Marriages of Enslaved Couples Initially Not Recognized
Widows of Civil War soldiers could begin applying to the Bureau of Pensions during the war, and one of the first major obstacles for Black women who had survived slavery was the bureau's marriage requirement. Women needed to prove they had been married to their deceased husbands to receive survivor benefits. However, because enslaved men and women hadn’t been legally able to marry, the Bureau of Pensions didn’t initially recognize their unions.

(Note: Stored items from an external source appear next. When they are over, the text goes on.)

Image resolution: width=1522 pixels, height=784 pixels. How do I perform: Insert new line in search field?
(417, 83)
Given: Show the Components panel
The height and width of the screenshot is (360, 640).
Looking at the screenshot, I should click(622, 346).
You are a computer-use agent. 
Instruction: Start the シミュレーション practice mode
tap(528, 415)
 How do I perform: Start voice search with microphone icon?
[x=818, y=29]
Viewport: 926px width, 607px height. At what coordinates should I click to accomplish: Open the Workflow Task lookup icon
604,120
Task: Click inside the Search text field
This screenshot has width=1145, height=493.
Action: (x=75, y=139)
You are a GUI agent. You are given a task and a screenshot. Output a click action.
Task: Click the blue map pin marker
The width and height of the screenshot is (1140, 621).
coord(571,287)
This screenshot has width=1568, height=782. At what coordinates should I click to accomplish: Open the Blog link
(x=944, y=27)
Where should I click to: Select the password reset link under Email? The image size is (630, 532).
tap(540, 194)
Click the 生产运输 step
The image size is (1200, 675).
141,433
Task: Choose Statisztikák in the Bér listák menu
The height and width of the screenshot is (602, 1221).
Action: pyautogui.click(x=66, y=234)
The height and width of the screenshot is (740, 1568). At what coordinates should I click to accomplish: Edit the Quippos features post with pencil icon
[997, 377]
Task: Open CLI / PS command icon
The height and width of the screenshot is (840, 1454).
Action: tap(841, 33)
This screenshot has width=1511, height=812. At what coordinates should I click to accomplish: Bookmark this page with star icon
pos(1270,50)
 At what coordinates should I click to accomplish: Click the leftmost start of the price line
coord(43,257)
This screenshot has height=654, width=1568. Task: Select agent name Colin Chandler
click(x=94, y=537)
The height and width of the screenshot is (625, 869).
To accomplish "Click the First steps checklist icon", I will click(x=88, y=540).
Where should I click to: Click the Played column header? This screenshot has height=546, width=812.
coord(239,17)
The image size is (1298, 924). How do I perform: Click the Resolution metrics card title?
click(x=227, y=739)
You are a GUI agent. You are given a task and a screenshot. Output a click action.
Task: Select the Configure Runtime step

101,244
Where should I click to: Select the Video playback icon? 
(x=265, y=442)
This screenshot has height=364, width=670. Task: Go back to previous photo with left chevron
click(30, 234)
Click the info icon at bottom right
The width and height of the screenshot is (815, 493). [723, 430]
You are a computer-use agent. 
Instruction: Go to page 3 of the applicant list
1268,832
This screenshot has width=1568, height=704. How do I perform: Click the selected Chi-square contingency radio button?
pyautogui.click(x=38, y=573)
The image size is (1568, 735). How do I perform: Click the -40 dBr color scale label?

In 1864, the government began retroactively recognizing these marriages, but there were still other factors that made it difficult to start the process. Some veterans and families didn’t know they were eligible for pensions or benefits in the first place. Pensioners were required to provide multiple records, from military service documents to marriage certificates to medical exams. Access to attorneys who could help applicants navigate the complex system was a barrier for many formerly enslaved families, as was literacy, since antebellum laws had punished enslaved people for learning to read or write.
“There’s almost an immediate suspicion that formerly enslaved people’s families are not legitimate, they are not nuclear, that women are…claiming benefits for children that were not the soldiers',” she says.
Benefits Could Be Revoked
Even if Black women did succeed in receiving benefits, Brimmer says “it was equally difficult to maintain their standing on the roll.” The Bureau of Pensions could and did remove women’s benefits if they earned paid wages outside of the home, if they remarried or if the bureau suspected them of engaging in behavior it viewed as inappropriate.
This was the case with Patience Buck, whose husband, George K. Buck, suffered a severe head injury during the war that contributed to his death in 1871. Patience Buck first applied for benefits in 1879, and had to apply multiple times before the bureau approved her application in 1890 (the bureau had argued that her husband’s death was unrelated to his war injury). However, the bureau later cut off her benefits based on rumors that she was a prostitute. These rumors were false, but were enough to deprive her of her benefits.
In addition to critiquing an applicant's own actions, the Bureau of Pensions might hold her husband’s actions against her if it learned that her husband had had an affair, says Holly Pinheiro, Jr., a history professor at Furman University and author of forthcoming book The Families’ Civil War: Black Soldiers and the Fight for Racial Justice.